Arrow-right Camera
The Spokesman-Review Newspaper
Spokane, Washington  Est. May 19, 1883

Taliban launches major offensive, seizes villages

Candace Rondeaux and Javed Hamdard Washington Post

ISLAMABAD, Pakistan – Hundreds of Taliban fighters took control of seven villages in southern Afghanistan Monday in what appeared to be a major offensive near the country’s second-largest city, Kandahar, according to Afghan officials.

An estimated 500 Taliban fighters swept into several villages in the Arghandab District, about 15 miles northwest of Kandahar, officials said. Agha Lalai Wali, an official with the government-sponsored Peace and Reconciliation Commission in Kandahar, said the fighters surged into the area Sunday evening, setting up several checkpoints in the district. Wali said local residents had reported seeing dozens of fighters believed to be of Pakistani and Arab origin traveling in the area in pickup trucks shortly before the incursion.

The Taliban’s seizure of the villages comes three days after a spectacular prison break at a Kandahar jail, during which an estimated 1,000 to 1,200 prisoners, many of them Taliban fighters, escaped.

A spokesman for the Afghan Defense Ministry, Brig. Gen. M. Zaher Azimi, said late Monday evening that hundreds of Afghan soldiers were being deployed from Kabul and elsewhere around the country to the south to mount a counteroffensive following the attacks in Arghandab.

Officials with the NATO-led International Security Assistance Force said Western troops were also being redeployed to support Afghan forces heading the counteroffensive. A spokesman for the force, Gen. Carlos Brancos, said he could not confirm that the Taliban had taken control of the villages in Arghandab, but said ISAF officials had received “information that Taliban insurgents were active in the area.”
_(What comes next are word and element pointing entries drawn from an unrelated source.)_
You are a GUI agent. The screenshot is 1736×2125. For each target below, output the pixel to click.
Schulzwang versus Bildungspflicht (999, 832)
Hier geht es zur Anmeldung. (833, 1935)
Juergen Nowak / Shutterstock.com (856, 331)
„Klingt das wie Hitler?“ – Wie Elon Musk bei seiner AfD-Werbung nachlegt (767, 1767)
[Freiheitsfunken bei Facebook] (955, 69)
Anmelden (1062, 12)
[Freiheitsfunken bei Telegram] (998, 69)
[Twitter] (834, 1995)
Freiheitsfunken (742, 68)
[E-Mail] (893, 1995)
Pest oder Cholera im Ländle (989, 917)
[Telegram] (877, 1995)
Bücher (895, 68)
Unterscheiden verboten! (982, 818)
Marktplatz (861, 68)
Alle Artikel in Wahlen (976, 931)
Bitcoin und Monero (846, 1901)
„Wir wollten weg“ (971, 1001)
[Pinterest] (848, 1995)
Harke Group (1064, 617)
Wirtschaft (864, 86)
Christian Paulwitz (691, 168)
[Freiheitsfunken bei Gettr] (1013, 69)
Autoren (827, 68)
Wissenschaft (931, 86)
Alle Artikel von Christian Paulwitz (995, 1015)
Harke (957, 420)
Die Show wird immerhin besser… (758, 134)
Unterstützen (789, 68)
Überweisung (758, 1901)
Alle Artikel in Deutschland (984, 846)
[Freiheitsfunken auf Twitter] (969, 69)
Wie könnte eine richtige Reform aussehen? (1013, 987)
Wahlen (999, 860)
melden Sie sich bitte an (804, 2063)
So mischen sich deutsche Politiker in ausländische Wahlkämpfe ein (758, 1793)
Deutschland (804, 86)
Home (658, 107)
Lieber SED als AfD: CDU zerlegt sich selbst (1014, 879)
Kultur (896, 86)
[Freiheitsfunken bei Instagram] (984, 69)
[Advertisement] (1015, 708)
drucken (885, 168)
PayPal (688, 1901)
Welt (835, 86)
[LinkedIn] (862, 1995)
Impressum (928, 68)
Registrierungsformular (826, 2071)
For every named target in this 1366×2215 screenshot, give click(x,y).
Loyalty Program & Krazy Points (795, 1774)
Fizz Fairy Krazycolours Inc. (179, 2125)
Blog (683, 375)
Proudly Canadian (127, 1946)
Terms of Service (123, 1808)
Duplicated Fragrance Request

Kandahar, a city of roughly 450,000, is considered the birthplace of the Taliban, and fighters trying to infiltrate the city have frequently used Arghandab as a gateway. Arghandab was relatively peaceful until Mullah Naqib, a local leader known for keeping the peace, died there last year. It has since been the scene of several fierce firefights between NATO forces and insurgents.

Afghan officials said Taliban fighters have said they plan to march on Kandahar from Arghandab.

“The Taliban are getting stronger and stronger, and after they attacked the prison, that gave them higher morale,” Wali said.

The prison break appeared to be well-planned and sophisticated. A suicide bomber blew up a water tank trunk near the main gates of Sarposa Prison, and fighters used gunfire and rockets to launch a broader assault. Hundreds of inmates fled into waiting cars and vans commandeered by insurgents, according to Afghan officials in Kandahar.